Adele looked as if she had something else to say, but then simply nodded and followed Chessie, who turned her over to one of the women working behind a desk just outside the closed double doors.

That hadn’t been so bad; Adele seemed to respond to a clear voice of command. Now came the hard part. Returning to where Marylou waited for her, her mouth still pretty much open in shock.

“I can explain,” Chessie said weakly as she sat down once more.

“And you’re going to,” Marylou told her, folding her arms across her chest. “Boy, are you going to explain.”

Because it had been a long day, and something told her it was also going to be a pretty long night, Chessie first tried redirecting her friend. “Did you know, Marylou, that when you’re in an accident going only thirty miles an hour, it’s like you just fell headfirst from a three-story building? Oh, and if you’re not wearing your seatbelt and it’s a front-end collision and the air bags deploy, it’s like colliding with something going two hundred miles an hour?

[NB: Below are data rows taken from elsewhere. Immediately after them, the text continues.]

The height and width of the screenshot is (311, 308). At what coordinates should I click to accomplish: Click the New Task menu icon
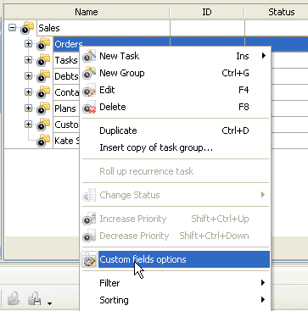[89, 56]
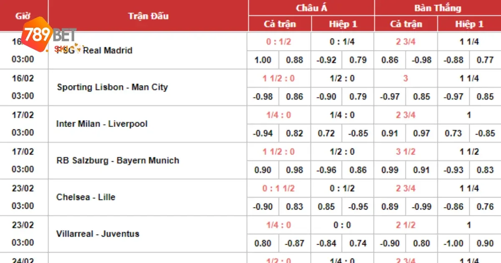Choose the 0.72 odds in Inter Milan row

tap(326, 134)
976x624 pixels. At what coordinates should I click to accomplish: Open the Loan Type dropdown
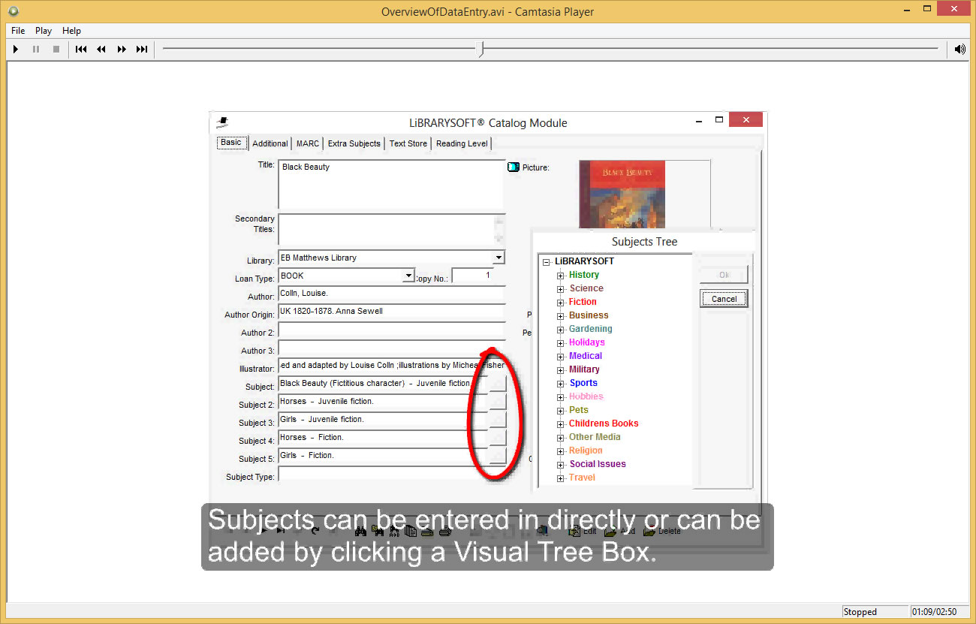(x=408, y=276)
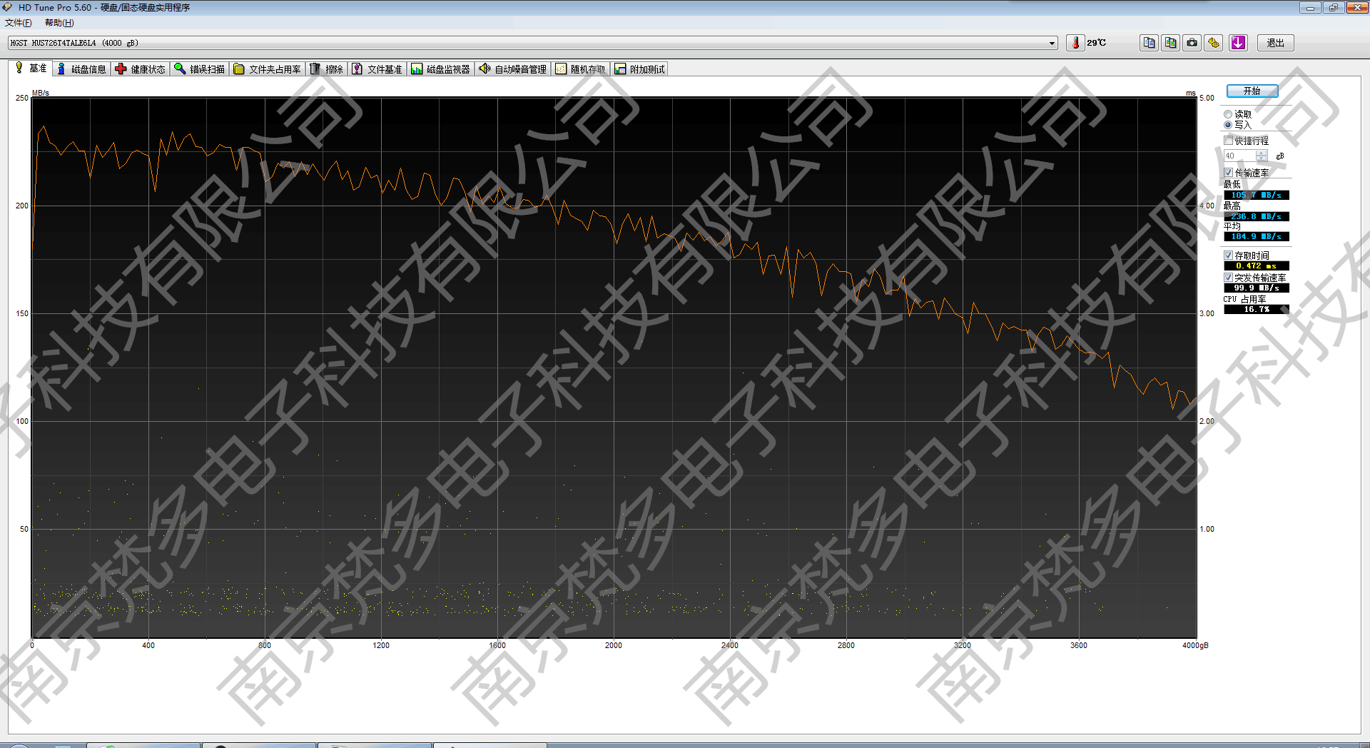This screenshot has height=748, width=1370.
Task: Open the 文件 menu
Action: (x=19, y=23)
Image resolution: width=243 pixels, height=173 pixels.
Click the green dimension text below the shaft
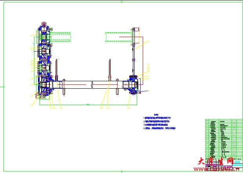tap(89, 104)
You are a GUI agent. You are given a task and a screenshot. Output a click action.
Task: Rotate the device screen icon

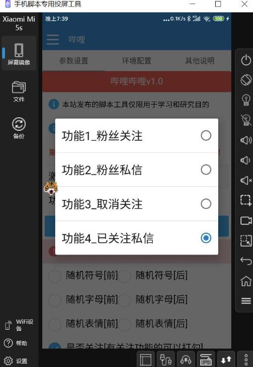pyautogui.click(x=246, y=80)
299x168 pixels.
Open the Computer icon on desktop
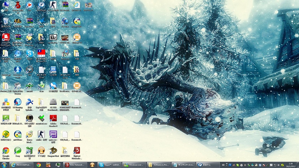(6, 5)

Unbelievable, huh? The doctor explained it all to me. Luckily for Rick, it was a side impact and his air bag didn’t, you know, deploy. Otherwise, he might be wearing his nose behind his ears right now. Marylou, stop looking at me like that. You’re making me nervous.”

“Ms. Burton?”

Saved by the bell. Well, the nurse.

“Yes?” Chessie said, getting to her feet, only wincing a little with the movement. She’d been very lucky, that’s what the doctor had told her. A couple of mild painkillers, a nice hot shower, and she should be fine.

“Your fiancé wishes to see you before he goes to surgery.”

Chessie heard the sharp intake of breath behind her.

“Thank you. I’ll be right there.” Then she turned to Marylou. “It’s not what you’re thinking. I couldn’t have gone back there with Rick, or learned about his condition so I could call Adele, not as just a friend. Saying I was his fiancée got me in.”

“Fine. Devious, but I understand devious. But now his mommy is here to hold his hand, so why are you going back there again?”

Chessie looked toward the doors, where the nurse was waiting for her. It was a good question. Why was she going back there? “He’s going into surgery, Marylou. He asked to see me, probably to make sure I’m all right. After all, the accident was his fault. I’ll only be a minute, I promise. And then you can yell at me all the way home, okay?”

“Just answer this one question, Chess. How long have you been seeing Rick without telling me?”

“Tonight. Just tonight. And I won’t be seeing him again.”

“Only tonight? All right, I believe you. You’re a lousy liar.” Marylou smiled. “Maybe I’ll only yell at you half of the way home.”